Story lines to watch for:

Brian Vickers (pictured). Not only has Team Red Bull's face, and equivalent to Jr. as far as his team's cornerstone won the pole for Sunday, but barring a crash in practice similar to Stewart last week or an engine failure upon final inspection prior to the race, it will be his third of the season and first since Richmond in May.

Rather impressive for the twenty-five year old also who just re-signed a multi-year deal to remain this cornerstone with TRB. No doubt the pressure will be on for him to justify this coveted position at a monster 2-mile track where once you lose the lead (to a Roush car likely) its difficult to get it back.

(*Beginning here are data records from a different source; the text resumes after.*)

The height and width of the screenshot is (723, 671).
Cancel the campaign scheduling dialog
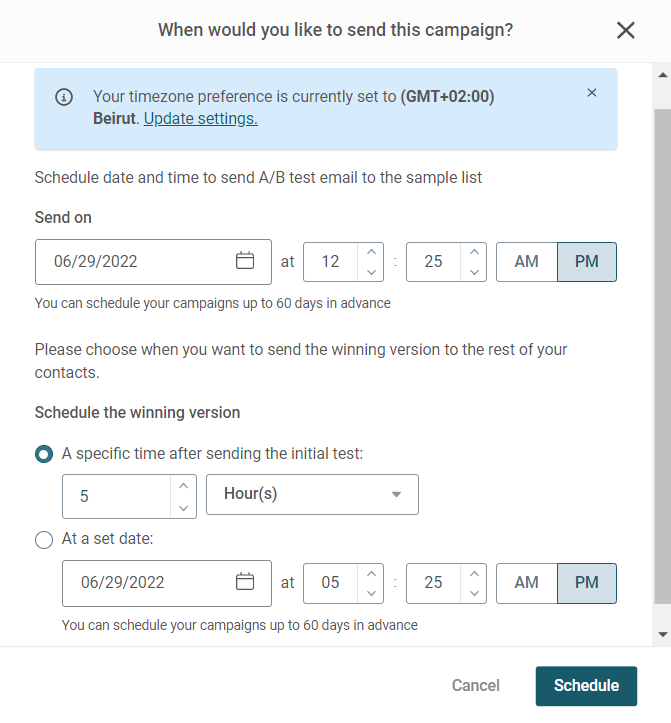[x=475, y=686]
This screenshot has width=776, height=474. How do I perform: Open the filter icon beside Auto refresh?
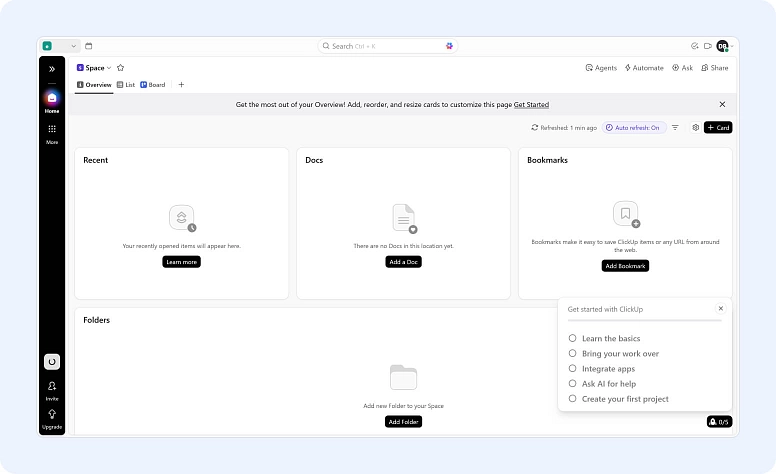tap(675, 128)
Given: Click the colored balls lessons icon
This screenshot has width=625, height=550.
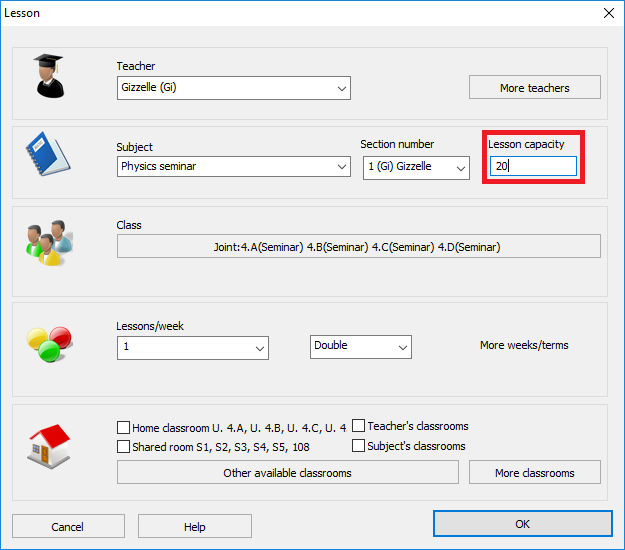Looking at the screenshot, I should tap(48, 342).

While Vickers has proven to race better on these "monster" tracks as I call them (Pocono 2.5 miles, Fontana and Michigan 2 miles) it seems as Richmond showed that he has difficult holding on to the pole. I wouldn't be surprised to see him lose it very early in the race, maybe around lap fifteen. Keep in mind it doesn't help that Kyle Busch and Jimmie Johnson both fast off re-starts and starting grids qualified right behind him.

Still Vickers, with luck he never seems to have, likely just turned in a top-10 finish simply be his fortune of qualifying so well at this venue.

Roush dominance

Not sure if its Brooklyn MI's proximity to the Ford Motor Company, but Roush cars always do well at this, and  these, ahem, "monster" tracks in general.  Roush is having a bit of a down year since opening up with two consecutive Matt Kenseth wins, but its basically a tale of two factions.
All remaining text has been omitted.